TE DEJAS LLEVAR POR LOS DESEOS DE TU JEFE
−Y yo quiero que la pruebes.
Tu respuesta amplía su sonrisa hasta límites lascivos insospechados, y no tarda ni dos segundos en ponerse manos a la obra. Te quita los zapatos con delicadeza, lentamente, para que tu urgencia sexual se multiplique.
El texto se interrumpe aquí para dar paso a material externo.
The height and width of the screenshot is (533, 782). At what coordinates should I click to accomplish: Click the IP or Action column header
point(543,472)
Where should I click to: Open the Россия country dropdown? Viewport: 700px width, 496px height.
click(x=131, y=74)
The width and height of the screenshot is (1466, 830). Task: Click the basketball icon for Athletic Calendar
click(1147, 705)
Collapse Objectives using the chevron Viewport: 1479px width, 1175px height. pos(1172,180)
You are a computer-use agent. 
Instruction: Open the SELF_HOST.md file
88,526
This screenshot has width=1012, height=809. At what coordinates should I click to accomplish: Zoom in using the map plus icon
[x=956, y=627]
Sus manos trepan por tus piernas como si fueran su lugar de origen y volvieran a él después de mucho tiempo. Te baja las medias, provocando un cosquilleo que acelera el pulso de tu vagina, con tanta notoriedad que te parece un instrumento más de la orquesta. La licra acaricia los dedos de tus pies y, cuando te vuelves a levantar un poco para que tus braguitas sigan ese mismo recorrido, sabes que su lengua no será suficiente para sofocar el incendio que es tu cuerpo.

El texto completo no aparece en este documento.